Exercise instructions:
Copy out the items below, beginning with the line that contains "The width and height of the screenshot is (1218, 470)." and ending with the line that contains "What do you see at coordinates (656, 115)", with both of those lines included.

------ Extracted records

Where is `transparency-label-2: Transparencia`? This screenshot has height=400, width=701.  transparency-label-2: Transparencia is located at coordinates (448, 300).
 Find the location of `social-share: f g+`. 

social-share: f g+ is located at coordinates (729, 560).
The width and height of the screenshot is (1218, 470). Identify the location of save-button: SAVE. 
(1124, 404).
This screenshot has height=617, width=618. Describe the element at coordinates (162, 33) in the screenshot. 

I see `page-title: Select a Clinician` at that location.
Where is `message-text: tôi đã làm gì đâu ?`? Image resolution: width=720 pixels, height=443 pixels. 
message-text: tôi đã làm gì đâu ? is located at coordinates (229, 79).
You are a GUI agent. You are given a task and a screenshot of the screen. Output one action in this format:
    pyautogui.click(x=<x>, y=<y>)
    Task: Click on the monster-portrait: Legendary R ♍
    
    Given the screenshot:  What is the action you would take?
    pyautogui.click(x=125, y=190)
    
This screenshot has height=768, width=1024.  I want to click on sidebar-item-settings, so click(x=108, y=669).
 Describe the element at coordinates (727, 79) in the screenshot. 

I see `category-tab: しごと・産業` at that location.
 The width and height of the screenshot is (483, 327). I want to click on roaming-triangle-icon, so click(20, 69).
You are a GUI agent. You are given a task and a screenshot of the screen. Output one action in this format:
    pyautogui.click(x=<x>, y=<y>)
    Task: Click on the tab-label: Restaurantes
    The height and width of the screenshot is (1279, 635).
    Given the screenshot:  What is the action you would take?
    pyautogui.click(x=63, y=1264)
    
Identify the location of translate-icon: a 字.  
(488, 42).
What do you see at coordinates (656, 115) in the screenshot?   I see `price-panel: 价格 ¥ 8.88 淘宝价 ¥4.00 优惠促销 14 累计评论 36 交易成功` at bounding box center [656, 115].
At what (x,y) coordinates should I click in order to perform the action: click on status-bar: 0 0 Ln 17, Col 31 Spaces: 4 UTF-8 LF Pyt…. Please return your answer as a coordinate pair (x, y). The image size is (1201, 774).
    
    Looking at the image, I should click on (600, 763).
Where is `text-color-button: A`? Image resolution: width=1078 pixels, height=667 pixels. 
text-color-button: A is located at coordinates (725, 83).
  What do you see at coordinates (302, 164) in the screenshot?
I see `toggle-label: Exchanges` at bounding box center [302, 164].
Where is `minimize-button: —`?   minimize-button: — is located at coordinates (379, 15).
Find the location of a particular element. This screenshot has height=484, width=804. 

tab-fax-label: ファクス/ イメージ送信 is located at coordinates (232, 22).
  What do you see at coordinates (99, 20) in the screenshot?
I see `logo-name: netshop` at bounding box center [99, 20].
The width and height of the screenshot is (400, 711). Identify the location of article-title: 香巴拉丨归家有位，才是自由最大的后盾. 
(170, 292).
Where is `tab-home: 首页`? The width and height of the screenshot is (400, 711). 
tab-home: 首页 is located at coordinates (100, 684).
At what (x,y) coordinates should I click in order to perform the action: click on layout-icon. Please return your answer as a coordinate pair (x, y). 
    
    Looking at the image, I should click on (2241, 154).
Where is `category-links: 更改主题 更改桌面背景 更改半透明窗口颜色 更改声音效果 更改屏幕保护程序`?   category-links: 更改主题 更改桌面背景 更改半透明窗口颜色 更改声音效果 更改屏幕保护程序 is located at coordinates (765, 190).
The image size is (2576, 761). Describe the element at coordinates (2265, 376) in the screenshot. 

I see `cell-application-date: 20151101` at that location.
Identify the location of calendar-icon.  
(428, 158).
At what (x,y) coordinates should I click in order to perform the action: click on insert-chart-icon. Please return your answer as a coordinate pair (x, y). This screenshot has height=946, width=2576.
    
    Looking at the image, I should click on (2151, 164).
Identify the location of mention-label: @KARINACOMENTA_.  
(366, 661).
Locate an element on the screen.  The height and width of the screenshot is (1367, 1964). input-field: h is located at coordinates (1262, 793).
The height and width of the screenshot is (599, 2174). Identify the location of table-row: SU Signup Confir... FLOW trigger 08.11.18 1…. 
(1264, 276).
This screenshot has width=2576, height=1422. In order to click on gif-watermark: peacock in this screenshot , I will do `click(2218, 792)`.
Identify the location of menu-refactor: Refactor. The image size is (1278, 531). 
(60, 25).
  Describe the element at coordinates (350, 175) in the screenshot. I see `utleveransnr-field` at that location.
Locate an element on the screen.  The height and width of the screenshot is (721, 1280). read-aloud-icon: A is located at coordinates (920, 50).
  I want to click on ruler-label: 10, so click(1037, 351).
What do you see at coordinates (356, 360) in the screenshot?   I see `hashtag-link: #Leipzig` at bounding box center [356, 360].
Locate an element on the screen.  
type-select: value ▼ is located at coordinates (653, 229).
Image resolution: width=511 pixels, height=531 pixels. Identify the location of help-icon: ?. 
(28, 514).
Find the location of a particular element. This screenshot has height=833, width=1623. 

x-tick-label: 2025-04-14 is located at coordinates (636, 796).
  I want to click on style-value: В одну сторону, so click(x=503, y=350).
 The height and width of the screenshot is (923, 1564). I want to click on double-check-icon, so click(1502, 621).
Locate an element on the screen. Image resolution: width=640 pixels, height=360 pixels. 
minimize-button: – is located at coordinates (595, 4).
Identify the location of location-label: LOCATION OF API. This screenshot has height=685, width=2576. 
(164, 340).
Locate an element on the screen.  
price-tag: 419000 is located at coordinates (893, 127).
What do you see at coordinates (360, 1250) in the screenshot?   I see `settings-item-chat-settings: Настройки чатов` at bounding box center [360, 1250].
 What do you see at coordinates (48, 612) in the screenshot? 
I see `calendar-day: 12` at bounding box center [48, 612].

------------

Written response:
The width and height of the screenshot is (1218, 470). Identify the location of save-button: SAVE. 
(1124, 404).
This screenshot has height=617, width=618. Describe the element at coordinates (162, 33) in the screenshot. 

I see `page-title: Select a Clinician` at that location.
Where is `message-text: tôi đã làm gì đâu ?`? Image resolution: width=720 pixels, height=443 pixels. 
message-text: tôi đã làm gì đâu ? is located at coordinates (229, 79).
You are a GUI agent. You are given a task and a screenshot of the screen. Output one action in this format:
    pyautogui.click(x=<x>, y=<y>)
    Task: Click on the monster-portrait: Legendary R ♍
    
    Given the screenshot:  What is the action you would take?
    pyautogui.click(x=125, y=190)
    
This screenshot has height=768, width=1024.  I want to click on sidebar-item-settings, so click(x=108, y=669).
 Describe the element at coordinates (727, 79) in the screenshot. 

I see `category-tab: しごと・産業` at that location.
 The width and height of the screenshot is (483, 327). I want to click on roaming-triangle-icon, so click(20, 69).
You are a GUI agent. You are given a task and a screenshot of the screen. Output one action in this format:
    pyautogui.click(x=<x>, y=<y>)
    Task: Click on the tab-label: Restaurantes
    The height and width of the screenshot is (1279, 635).
    Given the screenshot:  What is the action you would take?
    pyautogui.click(x=63, y=1264)
    
Identify the location of translate-icon: a 字.  
(488, 42).
What do you see at coordinates (656, 115) in the screenshot?   I see `price-panel: 价格 ¥ 8.88 淘宝价 ¥4.00 优惠促销 14 累计评论 36 交易成功` at bounding box center [656, 115].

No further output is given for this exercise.